▶ PROBLEM DETAILS:
Exact wording is needed for every line from the one holding "Affiliate Program (77, 1421)" to the end of the records below; write those lines out and omit the pictures.
►
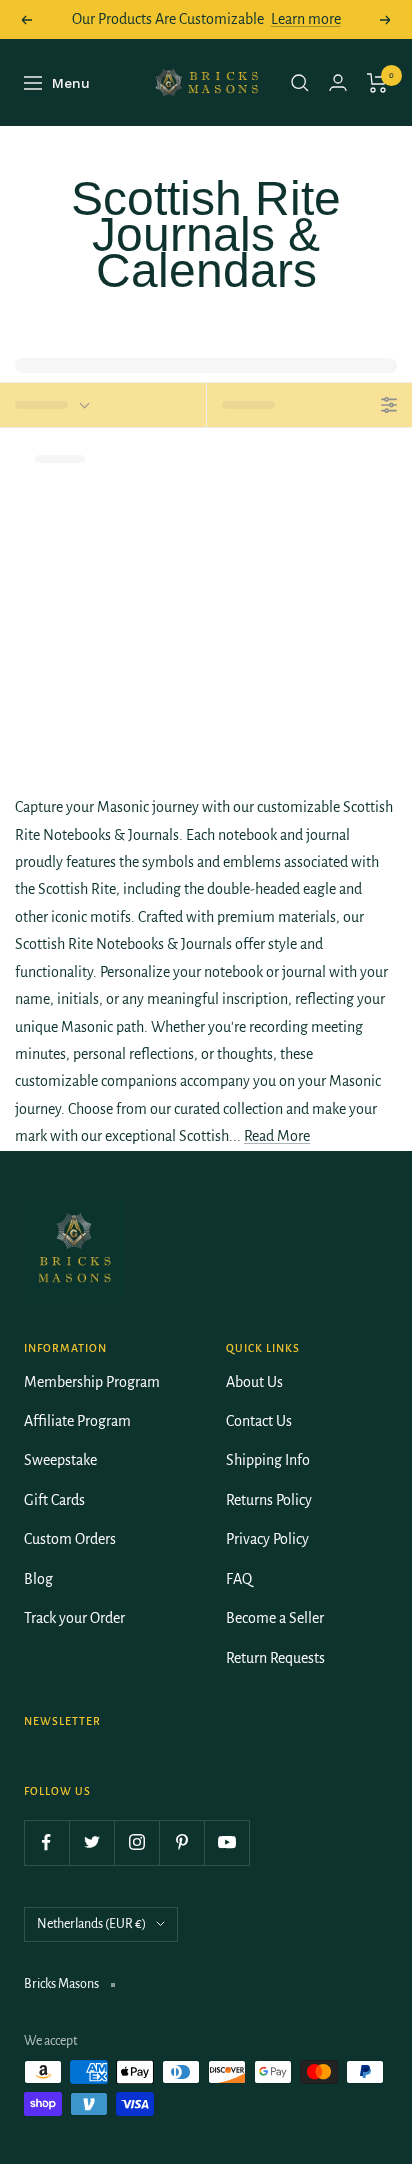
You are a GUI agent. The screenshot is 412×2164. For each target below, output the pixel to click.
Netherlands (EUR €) (91, 1924)
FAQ (239, 1579)
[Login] (338, 82)
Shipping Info (268, 1460)
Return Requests (275, 1658)
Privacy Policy (267, 1539)
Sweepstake (60, 1460)
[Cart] (377, 83)
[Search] (300, 83)
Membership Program (92, 1382)
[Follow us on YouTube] (226, 1842)
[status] (103, 405)
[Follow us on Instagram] (136, 1842)
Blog (38, 1579)
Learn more (306, 19)
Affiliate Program (77, 1421)
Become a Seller (275, 1618)
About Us (254, 1382)
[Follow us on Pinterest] (181, 1842)
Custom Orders (70, 1539)
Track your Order (74, 1618)
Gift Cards (54, 1500)
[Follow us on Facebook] (46, 1842)
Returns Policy (269, 1500)
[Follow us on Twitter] (91, 1842)
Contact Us (259, 1421)
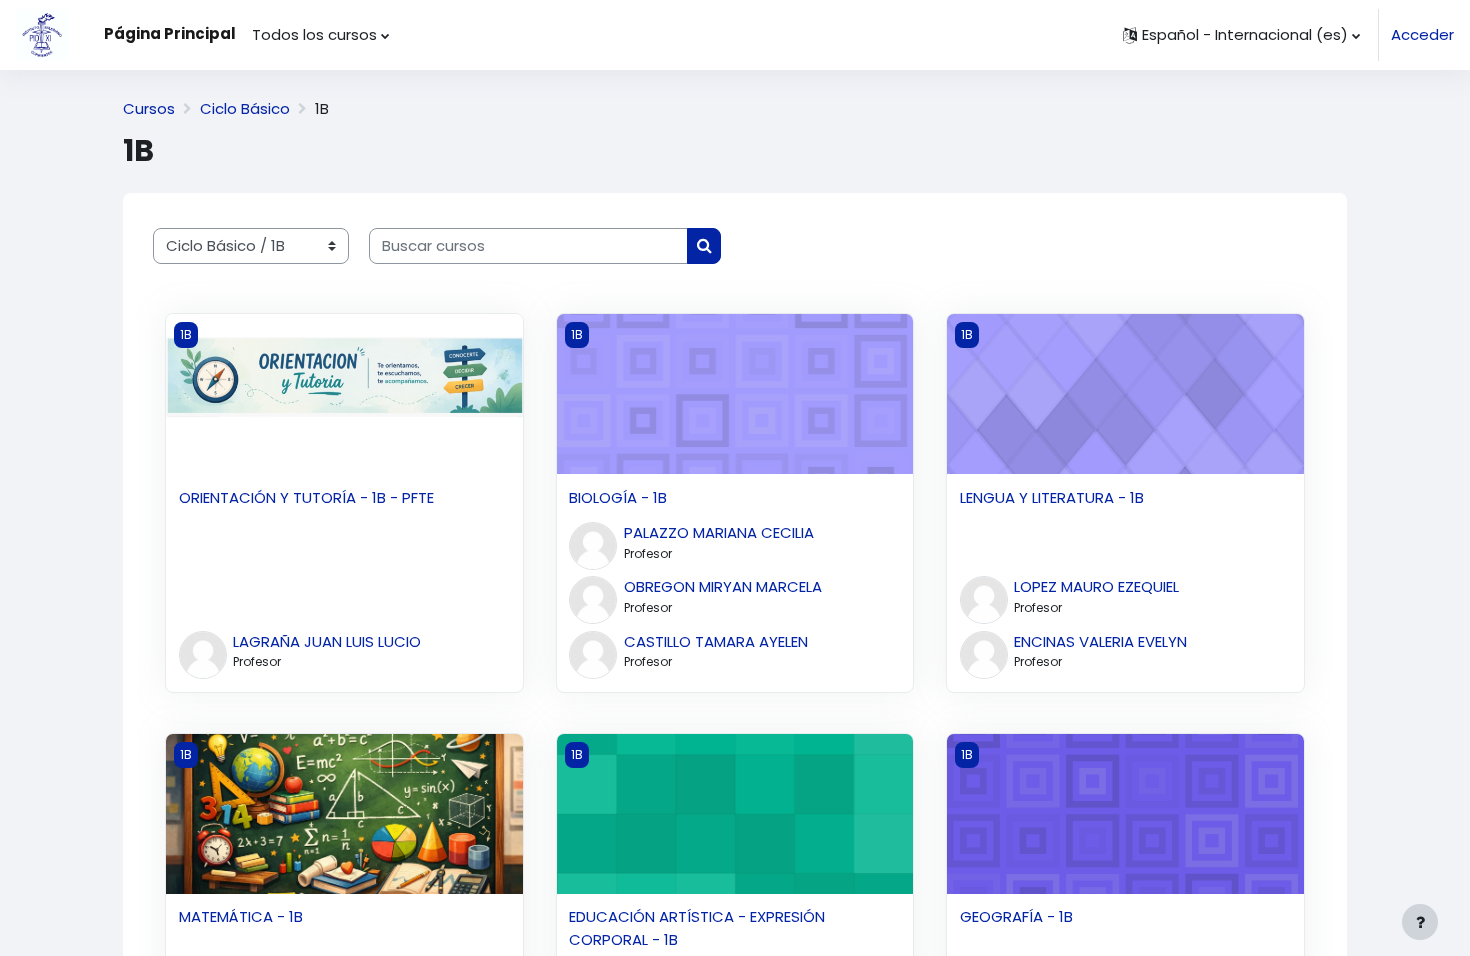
◄
▶ RESULT OF THE TASK:
Affiliate Program (77, 1421)
Become a Seller (275, 1618)
About Us (254, 1382)
[Follow us on Pinterest] (181, 1842)
Custom Orders (70, 1539)
Track your Order (74, 1618)
Gift Cards (54, 1500)
[Follow us on Facebook] (46, 1842)
Returns Policy (269, 1500)
[Follow us on Twitter] (91, 1842)
Contact Us (259, 1421)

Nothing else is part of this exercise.